Re: resource equivalence was: Re: fragment identifiers

> BTW: I've suggested equating resources by the equality of their
> representation sets as axioms [10,11] in
> http://www.openhealth.org/RDDL/SchemaAlgebra
>
> [[
> [10] equivalent(URIa,URIb) := Entities(URIa) = Entities(URIb) and
> cardinality(Entities(URIa)) > 0
>
> Two URIs are equivalent when they map to the same set of entities.

Not quite.  You have left time out of the equation, which is probably
the most frequent error made in reasoning about resources.  What makes
something a resource is that people can go back to it at a later time,
or an "earlier" time if version history is available, and obtain the
same semantic mapping even though the representation(s) may have changed.

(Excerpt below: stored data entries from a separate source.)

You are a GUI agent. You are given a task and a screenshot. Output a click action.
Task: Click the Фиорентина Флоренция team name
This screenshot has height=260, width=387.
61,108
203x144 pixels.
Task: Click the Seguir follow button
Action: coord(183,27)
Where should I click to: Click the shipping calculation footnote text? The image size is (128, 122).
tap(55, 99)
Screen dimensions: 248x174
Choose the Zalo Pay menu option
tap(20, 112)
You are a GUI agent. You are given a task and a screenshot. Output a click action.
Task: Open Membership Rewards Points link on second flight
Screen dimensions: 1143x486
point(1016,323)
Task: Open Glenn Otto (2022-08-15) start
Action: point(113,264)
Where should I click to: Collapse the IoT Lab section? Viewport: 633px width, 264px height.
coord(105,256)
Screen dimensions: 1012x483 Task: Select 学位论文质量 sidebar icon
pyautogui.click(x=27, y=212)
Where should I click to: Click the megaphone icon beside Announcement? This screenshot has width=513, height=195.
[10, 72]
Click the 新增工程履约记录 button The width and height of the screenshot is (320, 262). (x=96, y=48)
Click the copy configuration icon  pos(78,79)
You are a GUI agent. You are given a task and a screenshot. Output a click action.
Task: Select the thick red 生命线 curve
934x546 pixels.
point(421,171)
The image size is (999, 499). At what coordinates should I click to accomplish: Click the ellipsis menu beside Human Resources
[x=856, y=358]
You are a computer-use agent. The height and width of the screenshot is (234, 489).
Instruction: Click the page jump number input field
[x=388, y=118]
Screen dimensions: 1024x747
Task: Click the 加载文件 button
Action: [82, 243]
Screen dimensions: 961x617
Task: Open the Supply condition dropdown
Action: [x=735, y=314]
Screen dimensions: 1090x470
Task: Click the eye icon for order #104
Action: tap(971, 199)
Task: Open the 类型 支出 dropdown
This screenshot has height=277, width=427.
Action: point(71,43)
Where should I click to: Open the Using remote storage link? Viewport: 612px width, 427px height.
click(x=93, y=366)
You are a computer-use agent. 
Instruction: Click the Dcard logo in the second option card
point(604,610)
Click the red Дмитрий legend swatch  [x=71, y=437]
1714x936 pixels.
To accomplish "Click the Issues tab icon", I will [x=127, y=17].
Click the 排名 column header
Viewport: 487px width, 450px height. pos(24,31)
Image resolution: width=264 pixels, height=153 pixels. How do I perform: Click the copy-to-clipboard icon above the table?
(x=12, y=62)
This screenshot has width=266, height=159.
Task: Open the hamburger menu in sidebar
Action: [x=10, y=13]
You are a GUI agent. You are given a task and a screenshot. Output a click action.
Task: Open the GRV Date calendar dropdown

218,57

In other words, two URI are equivalent if, for all time t,

    M(URIa, t) == M(URIb, t)

Naturally, that isn't a very useful function, which is why we need
additional assertions in order to establish the semantics of a
resource beyond "what can be observed."  I believe that is why RDF
exists.  RDF can assert that two URI are equivalent if the author
anticipates that they will map to an equivalent set of representations
over all time.

>> This isn't a property of the technology;
>> it is a property of how people use the technology.  The same is
>> true of "words", whether or not you are prepared to admit it.
>> That is the basis of every modern human language except French.
>
> Just curious, what is the problem with French?

Last I checked, France had a special language bureaucracy that
determines what is or is not Française.